Material provided >>

────────

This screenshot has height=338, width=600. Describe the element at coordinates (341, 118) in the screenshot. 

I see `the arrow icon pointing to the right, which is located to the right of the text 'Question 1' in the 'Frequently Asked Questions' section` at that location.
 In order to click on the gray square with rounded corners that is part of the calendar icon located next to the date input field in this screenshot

────────

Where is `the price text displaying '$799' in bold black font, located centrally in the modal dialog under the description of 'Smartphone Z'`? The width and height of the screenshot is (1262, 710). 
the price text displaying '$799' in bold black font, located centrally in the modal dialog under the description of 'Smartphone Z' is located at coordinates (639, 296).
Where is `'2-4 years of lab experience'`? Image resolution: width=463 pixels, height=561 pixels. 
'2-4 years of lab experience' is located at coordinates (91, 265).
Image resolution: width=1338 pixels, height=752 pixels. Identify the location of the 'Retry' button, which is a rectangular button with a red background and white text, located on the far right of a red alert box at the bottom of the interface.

────────

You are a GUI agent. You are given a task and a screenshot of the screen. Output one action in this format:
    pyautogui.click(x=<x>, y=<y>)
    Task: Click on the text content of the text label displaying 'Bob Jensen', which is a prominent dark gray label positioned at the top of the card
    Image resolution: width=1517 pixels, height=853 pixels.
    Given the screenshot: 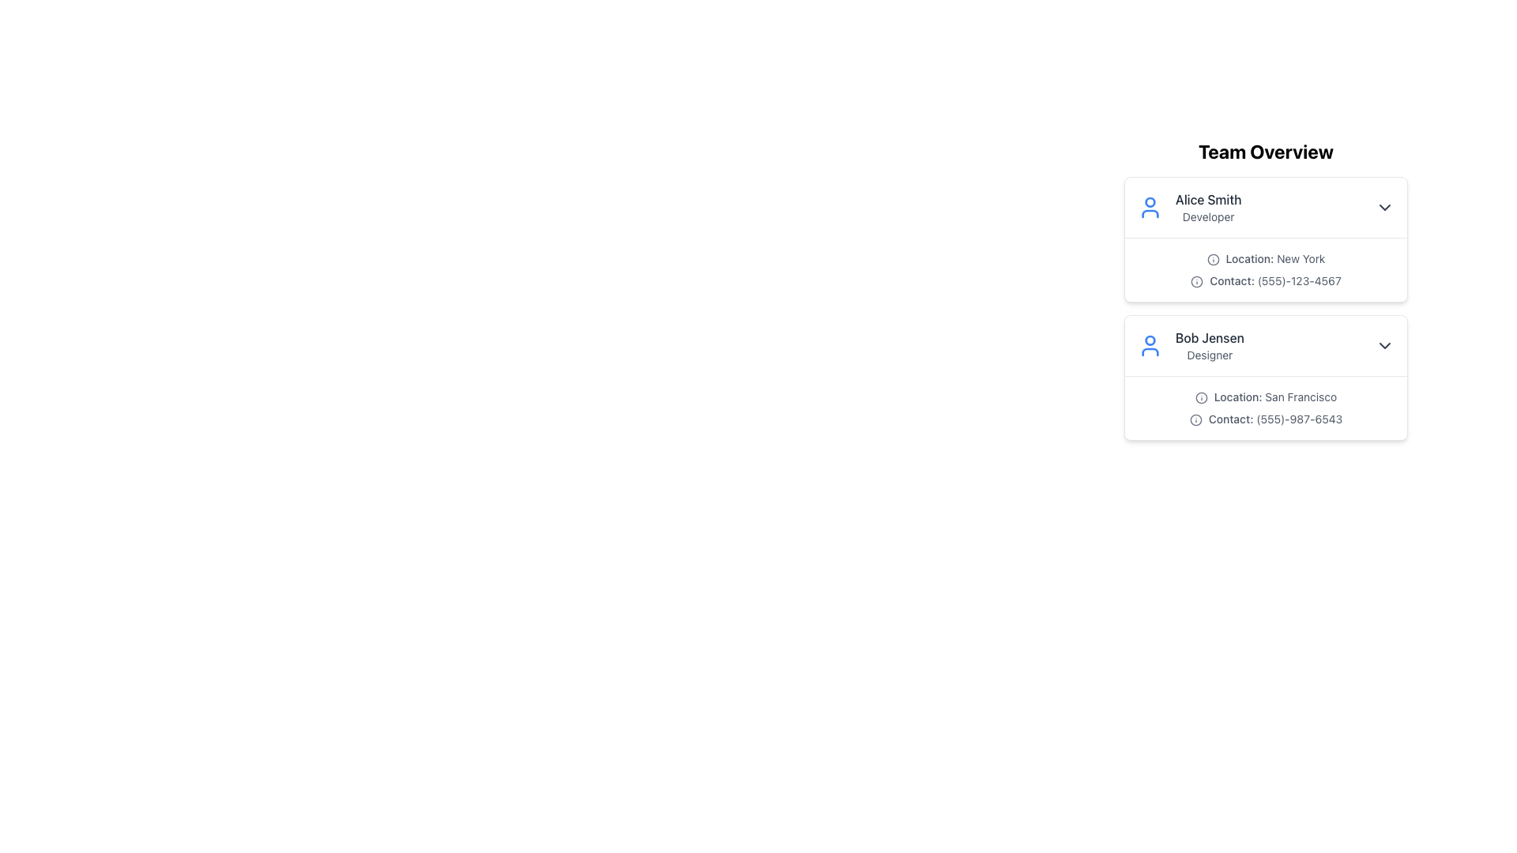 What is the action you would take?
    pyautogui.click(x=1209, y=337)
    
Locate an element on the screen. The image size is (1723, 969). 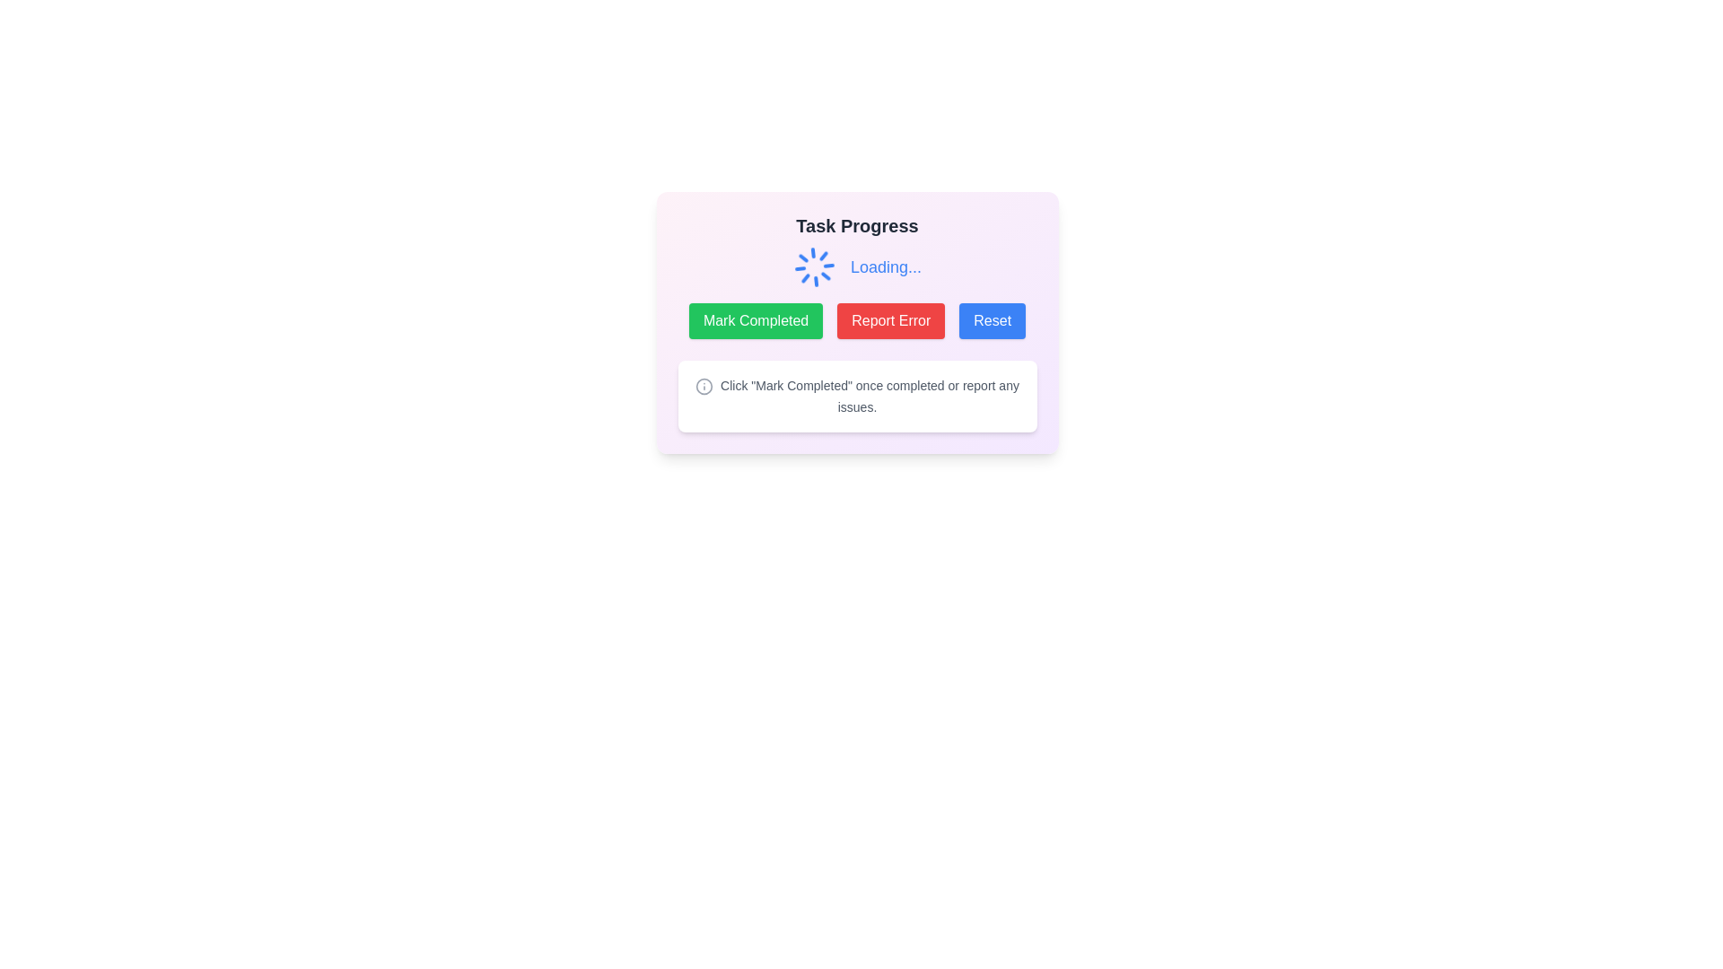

────────

Exercise objective >> Write out the records verbatim, beginning with the line containing "pixels, height=561 pixels." and ending with the line containing "Image resolution: width=1338", with both of those lines included.

Problem solution >>
Where is `'2-4 years of lab experience'`? Image resolution: width=463 pixels, height=561 pixels. 
'2-4 years of lab experience' is located at coordinates (91, 265).
Image resolution: width=1338 pixels, height=752 pixels. Identify the location of the 'Retry' button, which is a rectangular button with a red background and white text, located on the far right of a red alert box at the bottom of the interface.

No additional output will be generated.